Diskussionspapiere extern
Dimitris Pavlopoulos
Berlin:
DIW Berlin,
2009,
(SOEPpapers 228)
This paper uses panel data from the UK (BHPS) and Germany (GSOEP) to investigate the wage effect of entering the labour market with a temporary job. Further than the previous literature that studied the effect of the contract type on wage dynamics in the explained part of a wage regression, we also investigate the effect of the starting contract on the variance of unobserved individual effects and random earnings shocks. For this purpose, we decompose earnings into their permanent and temporary component and study the effect of such a labour market entry on each of these components.
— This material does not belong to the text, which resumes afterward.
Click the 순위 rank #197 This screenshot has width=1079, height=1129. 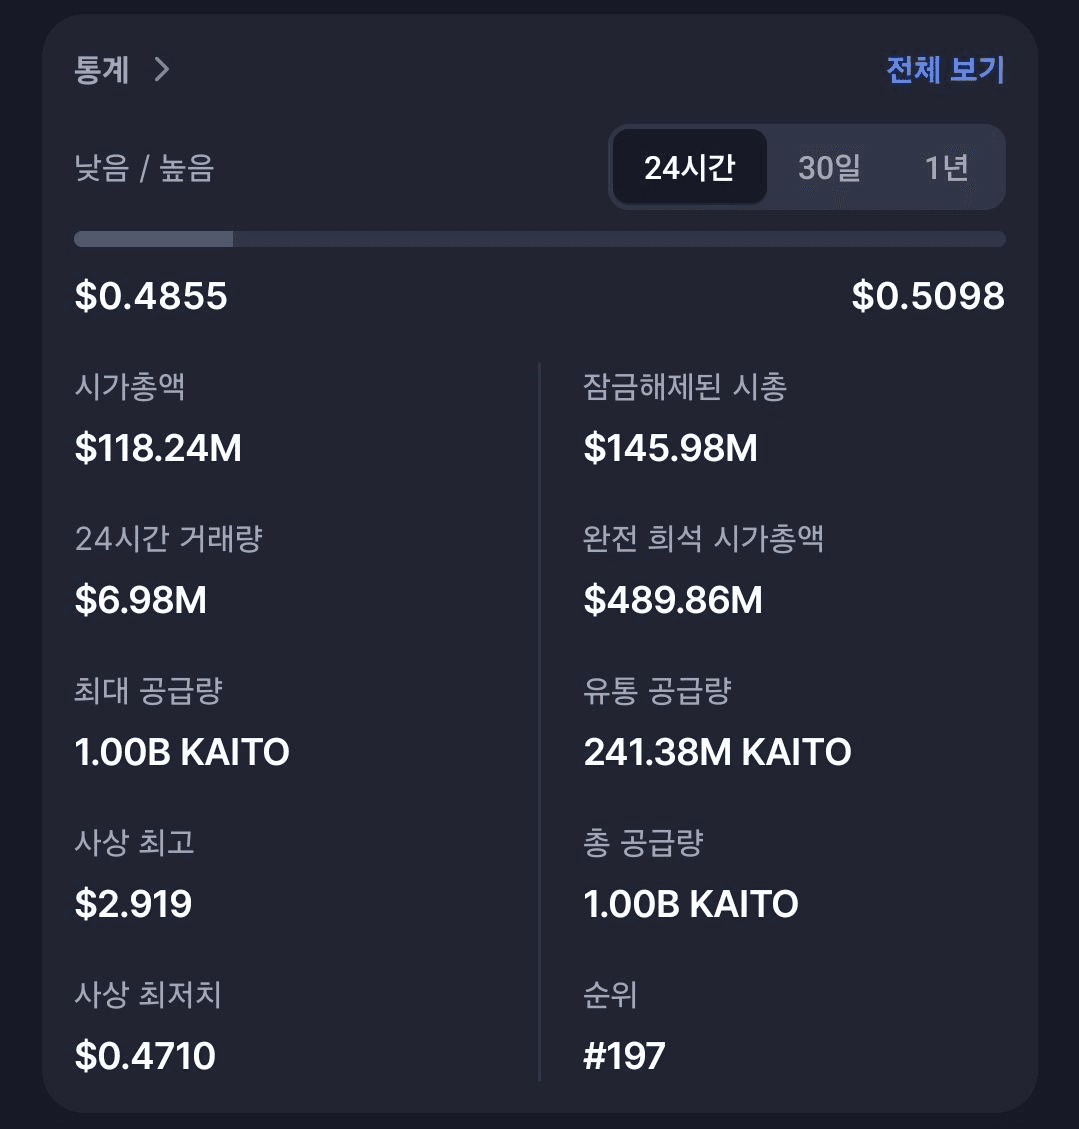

In the permanent component, we distinguish between initial unobserved earnings ability and experience-related heterogeneity. Our results for Germany, verify the existence of a wage penalty for entering the labour market with a temporary contract. This penalty disappears after 12 years for male workers and after 7 years for the female workers. In contrast, in the UK, no such wage penalty is found. However, in the UK, the initial unobserved earnings capacity is higher for workers starting off with a permanent job. No such difference emerges in Germany. In none of the two countries do we find a difference between the two groups of workers in the effect of experience-related unobserved heterogeneity. Initial inequality in the unobserved earnings capacity gradually disappears due to experience-related heterogeneity for all groups except for the British workers that entered the labour market with a temporary job. The persistence of earnings shocks is higher for workers entering the labour market with a temporary contract.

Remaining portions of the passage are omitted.